(Items from a dataset)
———
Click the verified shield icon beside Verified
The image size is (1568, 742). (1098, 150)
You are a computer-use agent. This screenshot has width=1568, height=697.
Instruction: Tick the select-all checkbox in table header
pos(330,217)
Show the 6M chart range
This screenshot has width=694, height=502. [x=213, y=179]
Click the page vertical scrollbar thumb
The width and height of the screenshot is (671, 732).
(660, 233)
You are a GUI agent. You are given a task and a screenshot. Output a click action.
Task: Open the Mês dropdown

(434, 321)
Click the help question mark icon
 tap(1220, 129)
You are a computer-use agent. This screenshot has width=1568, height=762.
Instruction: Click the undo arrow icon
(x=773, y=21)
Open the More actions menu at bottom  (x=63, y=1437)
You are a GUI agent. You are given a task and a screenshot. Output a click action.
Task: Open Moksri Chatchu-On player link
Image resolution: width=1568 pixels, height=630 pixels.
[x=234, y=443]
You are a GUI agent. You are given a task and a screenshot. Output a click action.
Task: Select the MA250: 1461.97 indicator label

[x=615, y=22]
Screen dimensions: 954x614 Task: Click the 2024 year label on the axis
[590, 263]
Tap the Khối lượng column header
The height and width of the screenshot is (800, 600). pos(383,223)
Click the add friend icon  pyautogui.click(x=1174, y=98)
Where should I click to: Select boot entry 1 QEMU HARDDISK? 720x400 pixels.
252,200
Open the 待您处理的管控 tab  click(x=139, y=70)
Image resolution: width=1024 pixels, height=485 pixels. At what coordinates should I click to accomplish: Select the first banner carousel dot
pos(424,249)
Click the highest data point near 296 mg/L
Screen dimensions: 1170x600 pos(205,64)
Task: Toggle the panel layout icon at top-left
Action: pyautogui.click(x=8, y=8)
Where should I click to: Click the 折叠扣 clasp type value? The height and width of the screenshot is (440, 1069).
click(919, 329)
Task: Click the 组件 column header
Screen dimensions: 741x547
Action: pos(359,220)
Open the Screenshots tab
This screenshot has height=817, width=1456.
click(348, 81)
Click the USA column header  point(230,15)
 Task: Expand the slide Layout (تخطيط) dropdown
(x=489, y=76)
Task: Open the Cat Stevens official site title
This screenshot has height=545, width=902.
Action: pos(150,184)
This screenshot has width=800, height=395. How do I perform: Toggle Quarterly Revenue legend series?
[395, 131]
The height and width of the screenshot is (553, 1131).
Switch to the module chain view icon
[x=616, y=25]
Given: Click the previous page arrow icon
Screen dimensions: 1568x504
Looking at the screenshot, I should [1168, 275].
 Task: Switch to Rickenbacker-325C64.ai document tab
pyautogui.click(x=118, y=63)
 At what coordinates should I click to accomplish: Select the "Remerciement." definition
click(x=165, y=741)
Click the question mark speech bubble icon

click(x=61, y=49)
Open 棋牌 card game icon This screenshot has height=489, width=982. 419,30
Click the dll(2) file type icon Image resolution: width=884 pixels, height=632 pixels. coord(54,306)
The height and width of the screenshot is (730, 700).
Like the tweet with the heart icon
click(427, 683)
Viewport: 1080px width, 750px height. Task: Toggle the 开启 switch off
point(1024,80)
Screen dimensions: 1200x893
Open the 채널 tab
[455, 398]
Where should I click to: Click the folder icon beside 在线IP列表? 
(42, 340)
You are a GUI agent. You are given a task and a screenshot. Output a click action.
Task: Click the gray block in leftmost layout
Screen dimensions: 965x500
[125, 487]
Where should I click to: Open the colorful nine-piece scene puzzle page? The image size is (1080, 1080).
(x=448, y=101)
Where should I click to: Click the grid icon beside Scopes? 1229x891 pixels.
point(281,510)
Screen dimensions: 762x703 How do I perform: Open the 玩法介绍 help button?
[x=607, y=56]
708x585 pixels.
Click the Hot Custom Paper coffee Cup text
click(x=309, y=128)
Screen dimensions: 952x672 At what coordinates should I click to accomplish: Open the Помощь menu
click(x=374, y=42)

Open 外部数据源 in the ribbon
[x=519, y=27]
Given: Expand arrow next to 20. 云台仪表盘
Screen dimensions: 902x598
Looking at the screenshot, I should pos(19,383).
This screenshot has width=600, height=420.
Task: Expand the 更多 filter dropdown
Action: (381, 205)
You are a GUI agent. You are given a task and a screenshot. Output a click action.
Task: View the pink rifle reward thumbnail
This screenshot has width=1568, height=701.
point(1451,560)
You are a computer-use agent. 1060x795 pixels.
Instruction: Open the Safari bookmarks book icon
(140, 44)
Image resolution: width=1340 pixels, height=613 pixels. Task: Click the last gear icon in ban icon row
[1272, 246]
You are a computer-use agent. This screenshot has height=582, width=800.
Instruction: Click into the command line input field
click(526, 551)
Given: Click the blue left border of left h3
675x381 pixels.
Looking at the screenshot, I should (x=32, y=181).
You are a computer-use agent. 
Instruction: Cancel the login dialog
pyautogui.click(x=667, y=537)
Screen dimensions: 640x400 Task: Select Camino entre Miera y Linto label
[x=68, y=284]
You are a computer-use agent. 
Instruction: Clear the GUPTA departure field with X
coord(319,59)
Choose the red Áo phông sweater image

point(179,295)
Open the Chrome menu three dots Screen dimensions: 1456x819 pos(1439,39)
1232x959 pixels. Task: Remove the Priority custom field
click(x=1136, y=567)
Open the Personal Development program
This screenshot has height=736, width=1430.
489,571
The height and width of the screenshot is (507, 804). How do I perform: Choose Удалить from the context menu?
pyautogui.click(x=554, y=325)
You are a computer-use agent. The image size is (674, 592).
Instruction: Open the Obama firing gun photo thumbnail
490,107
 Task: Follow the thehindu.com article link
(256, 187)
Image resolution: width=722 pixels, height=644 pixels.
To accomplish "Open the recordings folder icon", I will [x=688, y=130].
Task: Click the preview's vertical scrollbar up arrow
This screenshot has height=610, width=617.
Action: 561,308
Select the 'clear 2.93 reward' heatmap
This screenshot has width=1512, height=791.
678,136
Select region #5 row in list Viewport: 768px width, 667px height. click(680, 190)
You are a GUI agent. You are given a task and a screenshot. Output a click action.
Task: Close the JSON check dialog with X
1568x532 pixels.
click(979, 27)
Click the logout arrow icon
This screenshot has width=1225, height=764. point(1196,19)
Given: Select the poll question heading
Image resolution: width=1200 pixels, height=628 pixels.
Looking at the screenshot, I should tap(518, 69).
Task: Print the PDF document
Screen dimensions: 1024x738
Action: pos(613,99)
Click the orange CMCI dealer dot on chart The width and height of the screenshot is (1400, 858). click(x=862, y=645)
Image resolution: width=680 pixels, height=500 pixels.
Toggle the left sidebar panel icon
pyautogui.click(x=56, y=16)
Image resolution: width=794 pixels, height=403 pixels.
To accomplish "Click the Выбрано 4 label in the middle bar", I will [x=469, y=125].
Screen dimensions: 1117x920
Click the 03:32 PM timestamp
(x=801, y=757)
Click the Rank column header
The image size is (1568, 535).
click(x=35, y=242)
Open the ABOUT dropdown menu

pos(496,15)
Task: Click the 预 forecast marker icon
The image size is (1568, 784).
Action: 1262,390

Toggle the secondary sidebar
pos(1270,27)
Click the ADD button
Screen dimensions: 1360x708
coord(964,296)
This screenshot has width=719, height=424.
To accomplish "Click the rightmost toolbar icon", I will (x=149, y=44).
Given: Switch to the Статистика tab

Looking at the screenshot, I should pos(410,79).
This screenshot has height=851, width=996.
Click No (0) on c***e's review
———
Output the entries between the line holding "Task: Switch to" and the line holding "Open 棋牌 card", inclusive, exactly as they appear.

 Task: Switch to Rickenbacker-325C64.ai document tab
pyautogui.click(x=118, y=63)
 At what coordinates should I click to accomplish: Select the "Remerciement." definition
click(x=165, y=741)
Click the question mark speech bubble icon

click(x=61, y=49)
Open 棋牌 card game icon This screenshot has height=489, width=982. 419,30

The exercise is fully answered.